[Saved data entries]
========

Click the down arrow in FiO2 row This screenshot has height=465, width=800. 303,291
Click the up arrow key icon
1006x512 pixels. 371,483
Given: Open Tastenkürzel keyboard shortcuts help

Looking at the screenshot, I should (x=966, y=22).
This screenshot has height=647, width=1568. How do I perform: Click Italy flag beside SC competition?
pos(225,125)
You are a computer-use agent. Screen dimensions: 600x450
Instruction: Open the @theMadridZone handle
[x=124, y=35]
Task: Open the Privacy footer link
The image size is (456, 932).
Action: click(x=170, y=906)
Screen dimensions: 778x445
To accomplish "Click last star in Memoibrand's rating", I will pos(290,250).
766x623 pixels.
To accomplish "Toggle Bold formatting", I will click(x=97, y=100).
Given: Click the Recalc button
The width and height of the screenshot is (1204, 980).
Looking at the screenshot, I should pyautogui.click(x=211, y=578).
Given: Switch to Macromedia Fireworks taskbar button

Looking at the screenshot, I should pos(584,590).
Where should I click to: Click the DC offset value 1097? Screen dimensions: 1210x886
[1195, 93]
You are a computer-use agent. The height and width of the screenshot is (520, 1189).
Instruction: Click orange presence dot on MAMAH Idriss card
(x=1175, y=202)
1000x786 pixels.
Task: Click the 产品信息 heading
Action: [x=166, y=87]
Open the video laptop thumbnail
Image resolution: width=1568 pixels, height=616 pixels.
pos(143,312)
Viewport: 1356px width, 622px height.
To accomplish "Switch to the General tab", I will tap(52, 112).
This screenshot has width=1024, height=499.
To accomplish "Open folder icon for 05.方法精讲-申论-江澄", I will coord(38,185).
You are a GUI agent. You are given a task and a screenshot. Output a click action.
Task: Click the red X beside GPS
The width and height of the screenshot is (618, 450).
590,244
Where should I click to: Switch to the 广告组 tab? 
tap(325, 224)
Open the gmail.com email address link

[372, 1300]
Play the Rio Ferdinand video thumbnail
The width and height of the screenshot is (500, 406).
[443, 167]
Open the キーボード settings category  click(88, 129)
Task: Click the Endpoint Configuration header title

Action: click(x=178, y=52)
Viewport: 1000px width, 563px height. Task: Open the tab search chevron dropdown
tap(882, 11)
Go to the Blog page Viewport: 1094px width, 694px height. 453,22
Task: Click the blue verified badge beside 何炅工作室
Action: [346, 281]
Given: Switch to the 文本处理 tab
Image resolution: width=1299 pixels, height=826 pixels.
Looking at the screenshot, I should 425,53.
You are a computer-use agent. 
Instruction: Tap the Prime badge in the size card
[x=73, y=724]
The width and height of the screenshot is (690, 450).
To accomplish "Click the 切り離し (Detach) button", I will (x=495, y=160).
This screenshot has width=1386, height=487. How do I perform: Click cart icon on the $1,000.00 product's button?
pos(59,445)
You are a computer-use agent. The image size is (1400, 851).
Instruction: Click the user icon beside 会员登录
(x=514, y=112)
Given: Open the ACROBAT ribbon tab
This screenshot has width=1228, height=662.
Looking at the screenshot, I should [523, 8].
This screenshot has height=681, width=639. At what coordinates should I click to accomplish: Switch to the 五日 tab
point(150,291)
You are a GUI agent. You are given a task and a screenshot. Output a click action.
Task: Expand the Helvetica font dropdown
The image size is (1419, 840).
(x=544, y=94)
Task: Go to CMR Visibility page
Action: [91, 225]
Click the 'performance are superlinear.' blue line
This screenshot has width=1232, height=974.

========

-- Work required --
An exact transcription of all the records is needed.

-- Written solution --
Click the down arrow in FiO2 row This screenshot has height=465, width=800. 303,291
Click the up arrow key icon
1006x512 pixels. 371,483
Given: Open Tastenkürzel keyboard shortcuts help

Looking at the screenshot, I should (x=966, y=22).
This screenshot has height=647, width=1568. How do I perform: Click Italy flag beside SC competition?
pos(225,125)
You are a computer-use agent. Screen dimensions: 600x450
Instruction: Open the @theMadridZone handle
[x=124, y=35]
Task: Open the Privacy footer link
The image size is (456, 932).
Action: click(x=170, y=906)
Screen dimensions: 778x445
To accomplish "Click last star in Memoibrand's rating", I will pos(290,250).
766x623 pixels.
To accomplish "Toggle Bold formatting", I will click(x=97, y=100).
Given: Click the Recalc button
The width and height of the screenshot is (1204, 980).
Looking at the screenshot, I should pyautogui.click(x=211, y=578).
Given: Switch to Macromedia Fireworks taskbar button

Looking at the screenshot, I should pos(584,590).
Where should I click to: Click the DC offset value 1097? Screen dimensions: 1210x886
[1195, 93]
You are a computer-use agent. The height and width of the screenshot is (520, 1189).
Instruction: Click orange presence dot on MAMAH Idriss card
(x=1175, y=202)
1000x786 pixels.
Task: Click the 产品信息 heading
Action: [x=166, y=87]
Open the video laptop thumbnail
Image resolution: width=1568 pixels, height=616 pixels.
pos(143,312)
Viewport: 1356px width, 622px height.
To accomplish "Switch to the General tab", I will tap(52, 112).
This screenshot has width=1024, height=499.
To accomplish "Open folder icon for 05.方法精讲-申论-江澄", I will coord(38,185).
You are a GUI agent. You are given a task and a screenshot. Output a click action.
Task: Click the red X beside GPS
The width and height of the screenshot is (618, 450).
590,244
Where should I click to: Switch to the 广告组 tab? 
tap(325, 224)
Open the gmail.com email address link

[372, 1300]
Play the Rio Ferdinand video thumbnail
The width and height of the screenshot is (500, 406).
[443, 167]
Open the キーボード settings category  click(88, 129)
Task: Click the Endpoint Configuration header title

Action: click(x=178, y=52)
Viewport: 1000px width, 563px height. Task: Open the tab search chevron dropdown
tap(882, 11)
Go to the Blog page Viewport: 1094px width, 694px height. 453,22
Task: Click the blue verified badge beside 何炅工作室
Action: [346, 281]
Given: Switch to the 文本处理 tab
Image resolution: width=1299 pixels, height=826 pixels.
Looking at the screenshot, I should 425,53.
You are a computer-use agent. 
Instruction: Tap the Prime badge in the size card
[x=73, y=724]
The width and height of the screenshot is (690, 450).
To accomplish "Click the 切り離し (Detach) button", I will (x=495, y=160).
This screenshot has width=1386, height=487. How do I perform: Click cart icon on the $1,000.00 product's button?
pos(59,445)
You are a computer-use agent. The image size is (1400, 851).
Instruction: Click the user icon beside 会员登录
(x=514, y=112)
Given: Open the ACROBAT ribbon tab
This screenshot has width=1228, height=662.
Looking at the screenshot, I should [523, 8].
This screenshot has height=681, width=639. At what coordinates should I click to accomplish: Switch to the 五日 tab
point(150,291)
You are a GUI agent. You are given a task and a screenshot. Output a click action.
Task: Expand the Helvetica font dropdown
The image size is (1419, 840).
(x=544, y=94)
Task: Go to CMR Visibility page
Action: [91, 225]
Click the 'performance are superlinear.' blue line
This screenshot has width=1232, height=974.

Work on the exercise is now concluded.